Source data:
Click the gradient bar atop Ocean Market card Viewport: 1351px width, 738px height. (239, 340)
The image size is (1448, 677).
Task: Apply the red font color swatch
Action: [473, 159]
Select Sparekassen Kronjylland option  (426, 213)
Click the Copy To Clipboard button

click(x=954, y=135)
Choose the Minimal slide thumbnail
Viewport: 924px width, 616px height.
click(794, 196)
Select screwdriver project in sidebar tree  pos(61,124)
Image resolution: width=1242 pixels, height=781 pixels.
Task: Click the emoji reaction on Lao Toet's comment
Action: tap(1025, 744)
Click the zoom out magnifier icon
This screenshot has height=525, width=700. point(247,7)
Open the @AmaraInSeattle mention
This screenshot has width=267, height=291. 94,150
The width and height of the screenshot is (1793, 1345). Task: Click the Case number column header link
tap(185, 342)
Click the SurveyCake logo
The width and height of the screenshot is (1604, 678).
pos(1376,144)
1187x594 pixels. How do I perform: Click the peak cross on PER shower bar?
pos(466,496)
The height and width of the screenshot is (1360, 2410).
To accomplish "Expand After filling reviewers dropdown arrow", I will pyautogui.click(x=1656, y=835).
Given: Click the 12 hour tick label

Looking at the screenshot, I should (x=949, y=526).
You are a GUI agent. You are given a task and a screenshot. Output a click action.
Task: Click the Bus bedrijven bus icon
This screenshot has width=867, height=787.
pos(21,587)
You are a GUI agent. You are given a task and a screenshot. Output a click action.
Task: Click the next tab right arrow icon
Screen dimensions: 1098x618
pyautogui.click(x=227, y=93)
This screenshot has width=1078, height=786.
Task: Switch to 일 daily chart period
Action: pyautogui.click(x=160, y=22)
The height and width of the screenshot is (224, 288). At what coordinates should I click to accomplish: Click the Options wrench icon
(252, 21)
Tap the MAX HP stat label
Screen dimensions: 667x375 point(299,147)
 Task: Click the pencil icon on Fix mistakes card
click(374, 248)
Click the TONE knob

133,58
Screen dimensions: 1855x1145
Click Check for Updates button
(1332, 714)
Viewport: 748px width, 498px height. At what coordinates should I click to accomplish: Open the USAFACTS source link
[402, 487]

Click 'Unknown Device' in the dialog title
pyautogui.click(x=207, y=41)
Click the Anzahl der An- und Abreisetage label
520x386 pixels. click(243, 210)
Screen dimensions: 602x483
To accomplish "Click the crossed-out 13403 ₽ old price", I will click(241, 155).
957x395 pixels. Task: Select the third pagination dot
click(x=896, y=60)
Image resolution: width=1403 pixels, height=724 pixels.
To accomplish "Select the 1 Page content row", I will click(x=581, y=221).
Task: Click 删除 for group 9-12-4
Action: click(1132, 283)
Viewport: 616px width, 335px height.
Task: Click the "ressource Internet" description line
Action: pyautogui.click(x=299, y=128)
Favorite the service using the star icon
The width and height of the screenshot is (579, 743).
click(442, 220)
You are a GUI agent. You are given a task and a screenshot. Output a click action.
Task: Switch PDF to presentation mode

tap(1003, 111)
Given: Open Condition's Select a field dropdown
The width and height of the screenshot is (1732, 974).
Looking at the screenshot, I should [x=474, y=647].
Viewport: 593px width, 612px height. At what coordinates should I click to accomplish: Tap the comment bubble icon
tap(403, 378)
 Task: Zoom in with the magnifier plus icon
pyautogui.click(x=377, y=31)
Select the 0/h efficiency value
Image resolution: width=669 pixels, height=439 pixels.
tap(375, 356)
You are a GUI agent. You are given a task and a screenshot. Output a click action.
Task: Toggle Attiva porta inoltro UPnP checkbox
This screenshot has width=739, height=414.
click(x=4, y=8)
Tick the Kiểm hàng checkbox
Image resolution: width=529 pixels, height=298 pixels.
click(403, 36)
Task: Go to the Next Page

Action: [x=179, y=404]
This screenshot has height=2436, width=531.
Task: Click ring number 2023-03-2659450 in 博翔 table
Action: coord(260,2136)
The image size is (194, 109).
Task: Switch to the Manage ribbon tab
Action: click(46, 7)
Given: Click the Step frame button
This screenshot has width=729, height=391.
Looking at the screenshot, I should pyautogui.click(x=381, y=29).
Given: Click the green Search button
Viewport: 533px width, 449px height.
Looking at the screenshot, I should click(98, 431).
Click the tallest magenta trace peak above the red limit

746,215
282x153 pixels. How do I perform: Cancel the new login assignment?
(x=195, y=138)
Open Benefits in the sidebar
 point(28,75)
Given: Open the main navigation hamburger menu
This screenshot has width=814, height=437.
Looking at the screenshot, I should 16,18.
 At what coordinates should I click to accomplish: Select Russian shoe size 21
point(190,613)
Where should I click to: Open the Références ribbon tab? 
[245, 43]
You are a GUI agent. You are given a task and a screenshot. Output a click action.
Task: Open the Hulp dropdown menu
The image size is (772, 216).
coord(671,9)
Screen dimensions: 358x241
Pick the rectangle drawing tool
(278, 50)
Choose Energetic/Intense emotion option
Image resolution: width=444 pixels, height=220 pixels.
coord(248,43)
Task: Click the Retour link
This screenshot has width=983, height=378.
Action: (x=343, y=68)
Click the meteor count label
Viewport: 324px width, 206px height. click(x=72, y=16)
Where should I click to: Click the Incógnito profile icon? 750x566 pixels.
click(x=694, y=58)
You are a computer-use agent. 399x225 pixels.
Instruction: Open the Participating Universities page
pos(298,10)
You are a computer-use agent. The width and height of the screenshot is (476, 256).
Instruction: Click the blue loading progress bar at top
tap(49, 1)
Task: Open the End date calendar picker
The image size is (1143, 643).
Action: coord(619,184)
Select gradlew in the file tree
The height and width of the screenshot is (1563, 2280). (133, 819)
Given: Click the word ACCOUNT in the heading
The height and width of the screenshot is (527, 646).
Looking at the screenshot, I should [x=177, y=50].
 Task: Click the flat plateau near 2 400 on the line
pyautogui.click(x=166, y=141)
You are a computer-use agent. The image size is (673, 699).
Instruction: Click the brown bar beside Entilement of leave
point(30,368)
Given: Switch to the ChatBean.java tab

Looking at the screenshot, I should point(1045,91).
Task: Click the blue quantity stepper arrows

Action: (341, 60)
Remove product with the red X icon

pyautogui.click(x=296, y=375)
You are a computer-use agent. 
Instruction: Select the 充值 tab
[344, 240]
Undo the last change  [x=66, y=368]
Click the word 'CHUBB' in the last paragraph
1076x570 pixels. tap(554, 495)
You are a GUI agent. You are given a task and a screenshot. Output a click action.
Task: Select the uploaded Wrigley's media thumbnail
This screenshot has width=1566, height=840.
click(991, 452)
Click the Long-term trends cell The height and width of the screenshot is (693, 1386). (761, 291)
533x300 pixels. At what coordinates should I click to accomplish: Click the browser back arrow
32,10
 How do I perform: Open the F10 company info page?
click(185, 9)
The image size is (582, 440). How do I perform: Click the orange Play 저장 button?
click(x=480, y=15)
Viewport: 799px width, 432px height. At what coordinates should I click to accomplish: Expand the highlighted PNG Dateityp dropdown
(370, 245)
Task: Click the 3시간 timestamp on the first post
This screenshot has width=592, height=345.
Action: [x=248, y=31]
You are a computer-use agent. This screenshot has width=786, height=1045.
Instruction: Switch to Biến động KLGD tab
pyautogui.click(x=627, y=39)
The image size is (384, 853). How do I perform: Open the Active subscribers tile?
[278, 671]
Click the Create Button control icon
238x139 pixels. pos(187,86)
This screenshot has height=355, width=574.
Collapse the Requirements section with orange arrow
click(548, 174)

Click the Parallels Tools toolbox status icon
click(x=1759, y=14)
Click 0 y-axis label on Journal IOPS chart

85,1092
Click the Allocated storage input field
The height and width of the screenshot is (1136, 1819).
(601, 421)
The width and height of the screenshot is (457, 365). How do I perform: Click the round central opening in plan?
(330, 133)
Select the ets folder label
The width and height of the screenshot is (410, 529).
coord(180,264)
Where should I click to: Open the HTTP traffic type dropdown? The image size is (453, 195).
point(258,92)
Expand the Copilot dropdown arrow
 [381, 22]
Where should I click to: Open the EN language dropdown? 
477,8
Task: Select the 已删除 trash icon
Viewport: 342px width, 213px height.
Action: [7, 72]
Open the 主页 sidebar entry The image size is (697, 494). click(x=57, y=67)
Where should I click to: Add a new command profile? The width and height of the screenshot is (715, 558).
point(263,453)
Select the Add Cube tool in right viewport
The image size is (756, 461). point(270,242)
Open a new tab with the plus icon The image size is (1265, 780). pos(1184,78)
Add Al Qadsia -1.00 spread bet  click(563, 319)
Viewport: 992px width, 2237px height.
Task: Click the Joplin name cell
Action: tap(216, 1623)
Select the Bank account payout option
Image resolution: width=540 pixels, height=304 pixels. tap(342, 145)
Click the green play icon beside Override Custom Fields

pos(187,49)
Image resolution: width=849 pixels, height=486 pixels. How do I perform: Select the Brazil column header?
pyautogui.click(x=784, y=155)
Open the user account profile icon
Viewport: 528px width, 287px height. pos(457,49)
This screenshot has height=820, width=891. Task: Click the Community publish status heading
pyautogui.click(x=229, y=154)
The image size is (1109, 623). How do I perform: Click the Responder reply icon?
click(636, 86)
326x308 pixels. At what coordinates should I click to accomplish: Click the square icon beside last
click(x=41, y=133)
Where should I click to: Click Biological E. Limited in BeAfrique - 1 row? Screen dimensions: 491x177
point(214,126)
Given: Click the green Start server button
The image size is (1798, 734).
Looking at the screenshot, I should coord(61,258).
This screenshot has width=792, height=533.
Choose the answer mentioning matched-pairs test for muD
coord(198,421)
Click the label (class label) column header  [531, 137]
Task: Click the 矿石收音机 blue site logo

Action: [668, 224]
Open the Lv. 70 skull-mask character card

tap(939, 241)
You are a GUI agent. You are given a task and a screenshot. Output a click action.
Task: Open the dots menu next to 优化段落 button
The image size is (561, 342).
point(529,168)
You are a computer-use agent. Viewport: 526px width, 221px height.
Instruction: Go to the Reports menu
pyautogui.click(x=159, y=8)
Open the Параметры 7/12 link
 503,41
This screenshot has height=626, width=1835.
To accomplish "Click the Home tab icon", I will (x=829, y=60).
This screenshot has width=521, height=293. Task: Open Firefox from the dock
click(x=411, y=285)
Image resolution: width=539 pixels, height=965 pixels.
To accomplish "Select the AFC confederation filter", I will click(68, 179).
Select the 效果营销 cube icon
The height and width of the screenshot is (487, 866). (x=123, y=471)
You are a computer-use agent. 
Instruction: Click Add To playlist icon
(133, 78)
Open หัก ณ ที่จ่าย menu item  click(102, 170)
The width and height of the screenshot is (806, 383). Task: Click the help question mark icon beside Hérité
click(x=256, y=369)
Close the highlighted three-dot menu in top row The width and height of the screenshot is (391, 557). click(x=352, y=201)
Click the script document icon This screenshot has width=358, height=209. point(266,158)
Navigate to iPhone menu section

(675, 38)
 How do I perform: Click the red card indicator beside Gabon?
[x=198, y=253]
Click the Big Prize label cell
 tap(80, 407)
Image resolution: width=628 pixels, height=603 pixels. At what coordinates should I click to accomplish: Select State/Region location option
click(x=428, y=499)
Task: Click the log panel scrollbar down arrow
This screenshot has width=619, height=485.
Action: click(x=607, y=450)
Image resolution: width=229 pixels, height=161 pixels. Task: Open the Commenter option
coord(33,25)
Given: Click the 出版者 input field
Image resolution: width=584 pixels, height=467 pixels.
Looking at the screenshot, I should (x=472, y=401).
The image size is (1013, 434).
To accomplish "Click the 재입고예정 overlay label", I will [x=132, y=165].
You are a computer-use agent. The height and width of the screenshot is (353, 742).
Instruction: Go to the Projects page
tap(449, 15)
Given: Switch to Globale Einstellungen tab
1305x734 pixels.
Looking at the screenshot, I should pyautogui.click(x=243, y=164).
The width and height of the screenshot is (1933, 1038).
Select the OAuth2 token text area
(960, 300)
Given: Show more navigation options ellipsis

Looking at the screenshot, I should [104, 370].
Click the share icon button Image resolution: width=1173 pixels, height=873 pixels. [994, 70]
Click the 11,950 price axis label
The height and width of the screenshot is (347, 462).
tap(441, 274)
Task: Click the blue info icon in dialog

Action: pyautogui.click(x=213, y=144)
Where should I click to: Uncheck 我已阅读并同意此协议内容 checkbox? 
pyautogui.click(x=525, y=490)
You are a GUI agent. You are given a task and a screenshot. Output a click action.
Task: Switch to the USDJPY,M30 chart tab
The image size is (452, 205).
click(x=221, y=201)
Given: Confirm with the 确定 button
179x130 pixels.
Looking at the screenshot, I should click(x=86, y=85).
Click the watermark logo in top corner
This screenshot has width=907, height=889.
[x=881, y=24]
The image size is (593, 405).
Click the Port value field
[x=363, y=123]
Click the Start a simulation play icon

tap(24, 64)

Work to be completed
Rewrite the lines of the records from the one containing "This screenshot has height=820, width=891." through the one containing "The height and width of the screenshot is (487, 866)." as a numbered list, including both of those lines and skipping any blank lines.

Output
1. This screenshot has height=820, width=891. Task: Click the Community publish status heading
2. pyautogui.click(x=229, y=154)
3. The image size is (1109, 623). How do I perform: Click the Responder reply icon?
4. click(636, 86)
5. 326x308 pixels. At what coordinates should I click to accomplish: Click the square icon beside last
6. click(x=41, y=133)
7. Where should I click to: Click Biological E. Limited in BeAfrique - 1 row? Screen dimensions: 491x177
8. point(214,126)
9. Given: Click the green Start server button
10. The image size is (1798, 734).
11. Looking at the screenshot, I should coord(61,258).
12. This screenshot has width=792, height=533.
13. Choose the answer mentioning matched-pairs test for muD
14. coord(198,421)
15. Click the label (class label) column header  [531, 137]
16. Task: Click the 矿石收音机 blue site logo
17. Action: [668, 224]
18. Open the Lv. 70 skull-mask character card
19. tap(939, 241)
20. You are a GUI agent. You are given a task and a screenshot. Output a click action.
21. Task: Open the dots menu next to 优化段落 button
22. The image size is (561, 342).
23. point(529,168)
24. You are a computer-use agent. Viewport: 526px width, 221px height.
25. Instruction: Go to the Reports menu
26. pyautogui.click(x=159, y=8)
27. Open the Параметры 7/12 link
28.  503,41
29. This screenshot has height=626, width=1835.
30. To accomplish "Click the Home tab icon", I will (x=829, y=60).
31. This screenshot has width=521, height=293. Task: Open Firefox from the dock
32. click(x=411, y=285)
33. Image resolution: width=539 pixels, height=965 pixels.
34. To accomplish "Select the AFC confederation filter", I will click(68, 179).
35. Select the 效果营销 cube icon
36. The height and width of the screenshot is (487, 866). (x=123, y=471)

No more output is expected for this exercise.